No del todo convencida y, como decían las tías, “haciendo de tripas corazón”, Ana María volvió a su casa para tratar de echarle tierra al asunto y seguir adelante. Dicha nunca hubo otra vez. Lo, digamos, soportable duró un par de años. Unas nuevas señales de alarma las prendió el hijo menor, precisamente el que no había aceptado la salida de casa de su mamá. “Mi papá hace muchas llamadas por celular, y en sitios raros, como en el baño”. El desespero volvió a cundir en Ana María, y el seguimiento cortico no dejó dudas. El teclado del Blackberry de Pablo funcionaba a tope. Obviamente, él volvió a negar cualquier desliz. Se limitó a decirle, displicente, “por favor, no empieces de nuevo con tus cuentos raros”.

No por casualidad, a raiz de su anterior y corta separación, Ana María había guardado un valioso teléfono. La recomendación de una detective “especialista en pruebas de adulterio” vino de una amiga. No dudó en llamarla. Le cobró tres millones de pesos, la mitad por adelantado y el saldo a la entrega de la prueba reina. A la semana y media la eficaz sabueso apareció. “Le tengo unas fotos nítidas, pero sólo de unos besos en el carro. ¿Le basta con eso, o quiere que siga?”. Siga, le respondió acertadamente Ana María. Con ese débil acervo probatorio, Pablo le hubiera dado tres vueltas. Pocos días después, otra llamada, esta vez urgente. “No alcancé a tomar la foto, pero acaban de entrar a un motel. ¿Por qué no viene? Yo la espero”. A pesar del tráfico, el desplazamiento duró menos que la sobrecama del polvo a escondidas de Pablo. Ana María pudo localizar el carro de él en el parqueadero aledaño. Recostada en la puerta izquierda le marcó al celular. “¿Dónde andas? … Yo estoy cerca del consultorio. ¿Por qué no almorzamos? … Bueno, te espero allá, reserva tú la mesa … Sí, en media hora está bien”.

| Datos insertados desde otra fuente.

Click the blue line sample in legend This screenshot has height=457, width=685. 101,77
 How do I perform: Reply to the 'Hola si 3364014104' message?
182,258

Teniendo que recorrer un buen trecho en carro, Pablo no tardó en salir. Su cancha y cinismo fueron insuficientes para no palidecer al ver a Ana María escoltada por un extraño personaje armado con una cámara en ese lugar vecino al motel y tan alejado del sitio donde le habían puesto cita de almuerzo. Pablo nunca supo que la foto entrando a su romántica reincidencia con esa mujer “con el pelo largo, casi hasta la cintura, igualito al de la anterior” nunca fue tomada. Esta vez no quiso dar una lucha que tenía perdida y fue él quien tuvo que empacar e irse de la casa.